Hadir pada kesempatan tersebut, H. Imran Rajab Mursali dengan kalimat-kalimat cadasnya yang tanpa basa-basi, Zumirrah Daeng Naba dengan kalimat-kalimatnya yang lembut namun bernas, Muhammad Asrul Ma’gau dengan petuah-petuahnya yang dihasilkan dari permenungan yang dalam dan Daeng Baji’ dengan celetukannya yang meriah.
Dengan telaten, ayahanda –demikian kami menyapa Prof. Aminuddin Salle, SH., MH., melayani kegelisahan kami, yang terungkap dari beragam tema pembicaraan sehabis berbuka dan sholat maghrib berja’maah. Beliau menyulam semesta harapan dari percah pemikiran yang kami tawarkan dan kemukakan dengan semangat menggebu terkait masa depan Takalar yang menjadi impian kolektif kami.
Dengan penuh kasih sayang, beliau memupuk semangat dan daya kritis kami, beliau menyemai spirit perubahan dengan penuh ketenangan, mengimbangi semangat kami yang meletup-letup.
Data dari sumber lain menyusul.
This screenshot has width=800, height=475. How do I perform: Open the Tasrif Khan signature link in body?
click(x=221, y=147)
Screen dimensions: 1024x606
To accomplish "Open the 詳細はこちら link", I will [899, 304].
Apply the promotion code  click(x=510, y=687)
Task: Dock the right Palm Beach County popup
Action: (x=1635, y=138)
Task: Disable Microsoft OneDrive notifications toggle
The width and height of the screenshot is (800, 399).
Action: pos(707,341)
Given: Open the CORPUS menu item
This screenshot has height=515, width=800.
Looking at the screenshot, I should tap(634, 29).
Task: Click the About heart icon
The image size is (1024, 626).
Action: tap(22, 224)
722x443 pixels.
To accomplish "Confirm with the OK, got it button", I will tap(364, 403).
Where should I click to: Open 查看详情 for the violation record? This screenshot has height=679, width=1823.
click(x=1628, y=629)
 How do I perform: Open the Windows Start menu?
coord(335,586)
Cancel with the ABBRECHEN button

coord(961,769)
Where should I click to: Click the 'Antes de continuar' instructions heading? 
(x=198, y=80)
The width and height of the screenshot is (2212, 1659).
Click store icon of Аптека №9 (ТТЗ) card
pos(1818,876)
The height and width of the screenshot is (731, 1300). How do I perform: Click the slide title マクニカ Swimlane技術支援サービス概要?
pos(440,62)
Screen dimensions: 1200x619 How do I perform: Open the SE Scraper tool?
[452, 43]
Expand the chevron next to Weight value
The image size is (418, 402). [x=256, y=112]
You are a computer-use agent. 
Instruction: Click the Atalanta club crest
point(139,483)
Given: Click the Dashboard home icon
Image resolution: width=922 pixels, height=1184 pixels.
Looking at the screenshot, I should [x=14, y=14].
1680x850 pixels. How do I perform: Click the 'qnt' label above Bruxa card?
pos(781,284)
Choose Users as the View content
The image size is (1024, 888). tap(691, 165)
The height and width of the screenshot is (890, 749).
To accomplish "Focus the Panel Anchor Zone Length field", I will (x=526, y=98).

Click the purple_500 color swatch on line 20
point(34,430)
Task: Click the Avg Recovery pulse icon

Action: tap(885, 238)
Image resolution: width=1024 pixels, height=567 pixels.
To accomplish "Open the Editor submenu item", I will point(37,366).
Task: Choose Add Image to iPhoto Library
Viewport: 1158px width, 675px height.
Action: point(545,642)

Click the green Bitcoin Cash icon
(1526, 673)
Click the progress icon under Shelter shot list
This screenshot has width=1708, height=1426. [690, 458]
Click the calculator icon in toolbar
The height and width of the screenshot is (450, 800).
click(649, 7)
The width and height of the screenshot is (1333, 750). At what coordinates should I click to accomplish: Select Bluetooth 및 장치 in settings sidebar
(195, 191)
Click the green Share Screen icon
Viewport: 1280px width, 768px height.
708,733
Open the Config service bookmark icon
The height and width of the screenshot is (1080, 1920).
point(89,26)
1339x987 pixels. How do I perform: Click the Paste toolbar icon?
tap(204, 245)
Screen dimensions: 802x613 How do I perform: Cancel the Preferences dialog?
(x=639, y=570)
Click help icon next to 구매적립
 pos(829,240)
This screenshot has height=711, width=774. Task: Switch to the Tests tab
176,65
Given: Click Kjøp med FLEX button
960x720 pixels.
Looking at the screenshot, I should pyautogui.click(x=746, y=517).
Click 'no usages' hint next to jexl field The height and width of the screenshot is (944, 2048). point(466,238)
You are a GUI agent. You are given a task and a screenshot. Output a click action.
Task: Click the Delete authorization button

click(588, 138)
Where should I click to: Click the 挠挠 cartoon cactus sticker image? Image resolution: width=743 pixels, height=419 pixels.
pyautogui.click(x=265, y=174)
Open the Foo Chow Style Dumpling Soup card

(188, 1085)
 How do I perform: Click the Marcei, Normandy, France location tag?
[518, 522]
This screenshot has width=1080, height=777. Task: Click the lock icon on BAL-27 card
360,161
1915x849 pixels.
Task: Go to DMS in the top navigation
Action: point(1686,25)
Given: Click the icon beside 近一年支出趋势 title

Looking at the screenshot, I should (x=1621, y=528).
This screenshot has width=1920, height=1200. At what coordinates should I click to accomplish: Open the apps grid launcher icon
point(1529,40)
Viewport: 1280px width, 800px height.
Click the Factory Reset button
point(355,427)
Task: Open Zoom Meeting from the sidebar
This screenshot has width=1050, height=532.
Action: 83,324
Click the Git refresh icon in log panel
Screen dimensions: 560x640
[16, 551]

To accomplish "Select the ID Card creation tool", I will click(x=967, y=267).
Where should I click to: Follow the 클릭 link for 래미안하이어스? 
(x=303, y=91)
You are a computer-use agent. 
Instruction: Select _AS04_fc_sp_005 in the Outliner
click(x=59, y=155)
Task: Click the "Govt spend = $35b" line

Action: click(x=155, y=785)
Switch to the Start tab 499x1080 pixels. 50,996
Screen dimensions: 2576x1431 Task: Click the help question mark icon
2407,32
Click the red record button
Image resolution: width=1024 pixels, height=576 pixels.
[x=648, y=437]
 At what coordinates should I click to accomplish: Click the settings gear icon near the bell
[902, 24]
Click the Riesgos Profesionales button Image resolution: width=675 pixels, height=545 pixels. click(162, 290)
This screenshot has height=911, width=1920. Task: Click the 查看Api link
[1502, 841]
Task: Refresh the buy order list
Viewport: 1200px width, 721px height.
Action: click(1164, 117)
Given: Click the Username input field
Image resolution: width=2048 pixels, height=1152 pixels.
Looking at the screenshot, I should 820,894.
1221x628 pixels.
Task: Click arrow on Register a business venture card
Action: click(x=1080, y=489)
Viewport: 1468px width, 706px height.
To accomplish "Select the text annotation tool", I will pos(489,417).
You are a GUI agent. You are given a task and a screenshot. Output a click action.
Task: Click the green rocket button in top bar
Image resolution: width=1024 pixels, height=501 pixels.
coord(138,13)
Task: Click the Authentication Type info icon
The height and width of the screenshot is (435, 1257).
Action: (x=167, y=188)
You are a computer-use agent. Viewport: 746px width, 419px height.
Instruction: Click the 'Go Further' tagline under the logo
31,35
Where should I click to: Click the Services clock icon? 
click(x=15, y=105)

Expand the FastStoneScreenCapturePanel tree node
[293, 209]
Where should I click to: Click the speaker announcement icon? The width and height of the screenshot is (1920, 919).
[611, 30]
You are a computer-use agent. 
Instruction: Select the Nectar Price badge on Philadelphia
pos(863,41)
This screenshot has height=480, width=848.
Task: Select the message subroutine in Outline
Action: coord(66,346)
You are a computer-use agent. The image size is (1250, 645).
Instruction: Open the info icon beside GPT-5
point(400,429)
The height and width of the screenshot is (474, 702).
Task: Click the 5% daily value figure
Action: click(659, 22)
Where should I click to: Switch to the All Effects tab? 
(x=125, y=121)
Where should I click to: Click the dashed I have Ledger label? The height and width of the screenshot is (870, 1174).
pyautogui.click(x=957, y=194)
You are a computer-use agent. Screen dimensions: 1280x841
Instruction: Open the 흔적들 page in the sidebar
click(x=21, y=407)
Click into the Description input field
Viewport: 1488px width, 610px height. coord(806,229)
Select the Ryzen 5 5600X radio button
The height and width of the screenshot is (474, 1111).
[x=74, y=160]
Ya, kami menemukan oase kesadaran baru pada diri beliau yang begitu rendah hati rela menyisihkan waktunya untuk mendengarkan celotehan kami ‘anak-anak’nya.
Pada kesempatan tersebut, aku memilih untuk lebih banyak diam dan meresapi kalimat-kalimat beliau.Terus terang saja, aku merasa sungguh kikuk, ini adalah perjumpaan pertamaku dengan ayahanda secara langsung. Sebelumnya kami hanya bertukar sapa lewat media jejaring sosial.
Belum lagi lontaran pujian beliau atas catatan-catatanku di facebook maupun di blog, membuatku harus menekuk kepala lebih dalam. Saat aku merasa hidungku mengembang karena sanjungan ayahanda, aku juga menyadari bahwa ini adalah amanah, dan kepercayaan yang tidak seharusnya membuat saya berbangga diri dan bertinggi hati.
Saat itu, aku dikuasai kesadaran untuk kembali menekuni tumpukan file-file tulisan di notebook untuk kemudian dipoles menjadi karya yang selesai. Beberapa folder yang berisi tulisan dengan beragam bentuk menjadi target utama pemikiranku. Mereka harus terlahir menjadi karya yang usai, baik itu kumpulan cerpen, kumpulan puisi, kumpulan artikel, ataukah novel.
Terima kasih ayahanda, engkau telah mengingatkan bahwa baik dan tidaknya sebuah karya lebih ditentukan apakah karya itu dikerjakan hingga usai atau tidak. Engkau telah menunjukkan bahwa kebiasaanku menulis bukanlah sesuatu yang tak berarti sama sekali, bahkan bagimu, menulis adalah sesuatu yang begitu berharga. Engkau mengingatkan kami untuk senantiasa menulis, menulis dan menulis!
Dan seperti nasehatmu, “Karya yang baik, bukanlah karya yang sempurna melainkan karya yang selesai”, engkau telah membuktikan itu dengan terbitnya karya-karyamu. Bahkan dengan dilandasi semangat untuk berbagi kearifan, kami yang hadir sore itu, engkau hadiahi kami masing-masing dengan sebuah buku. Pada halaman pertama buku itu tertera nama dan tandatanganmu!